McKinlay et al reported that repeat doses of antenatal corticosteroids (ACS) should be considered in women at risk of preterm birth in 7 days or longer in view of the neonatal benefits. This statement and effects on other neonatal outcomes need comment.

First, pooled results from 8 trials showed that treatment with repeat dose(s) reduced the risk of respiratory distress syndrome (risk ratio, 0.83; 95% confidence interval, 0.75–0.91). According to the authors, the direction of treatment effect favored repeat dose(s) in all but 1 trial. But if we carefully look at 8 trials, 5 trials did not favor repeat doses(s). In the remaining 3 trials favoring repeat doses(s), 1 trial was a small pilot study, and in another trial, 36% of the infants were born after 34 weeks (outcome would be favorable even after 1 dose, although many doses might have been given if corticosteroids were started at much earlier gestation). It would have been better if the authors had shown the forest plot, and the funnel plot could also have been plotted to show any bias. Another important point is that among 5 trials reporting the effect of repeat dose(s) on the risk of severe respiratory distress syndrome, the reduction of risk was found in 1 trial only.

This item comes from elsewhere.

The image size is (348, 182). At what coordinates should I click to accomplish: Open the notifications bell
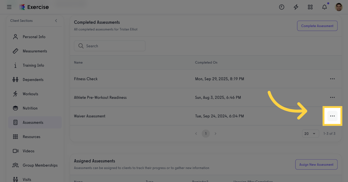pyautogui.click(x=324, y=7)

Second, pooled results from 7 trials showed that infants exposed to repeat dose(s) had a reduced risk of combined serious outcome (risk ratio, 0.84; 95% confidence interval, 0.75–0.94). One included trial did not report this outcome. Of the remaining 6 trials, 3 trials did not favor repeat dose(s), and among the other 3 trials favoring repeat dose(s), 1 was a small pilot study. As mentioned in the earlier text, both the forest plot and the funnel plot could have been constructed for this outcome also.

Table 4 showed no difference in the neurodevelopmental outcomes. But the doses used were different. One trial used a single repeat dose and found no difference, whereas the others used multiple dose(s). Among the latter, 1 study reported a higher rate of cerebral palsy in the repeat-course than in the single-course group (2.9% vs 0.5%, P = .12). Although this finding did not attain statistical significance, there is a possibility that this could be statistically significant in a larger trial. In addition to this factor, the total dose(s) and number of courses also differed (Maternal-Fetal Medicine Network study, 24 mg vs Australasian Collaborative Trial of Repeat Doses of Steroids study, 11.4 mg). In the Maternal-Fetal Medicine Network study, 5 of 6 infants with cerebral palsy were exposed to 4 or more courses. In the Australasian Collaborative Trial of Repeat Doses of Steroids study, the repeat-dose(s) group was more likely to warrant assessment for attention problems ( P = .04).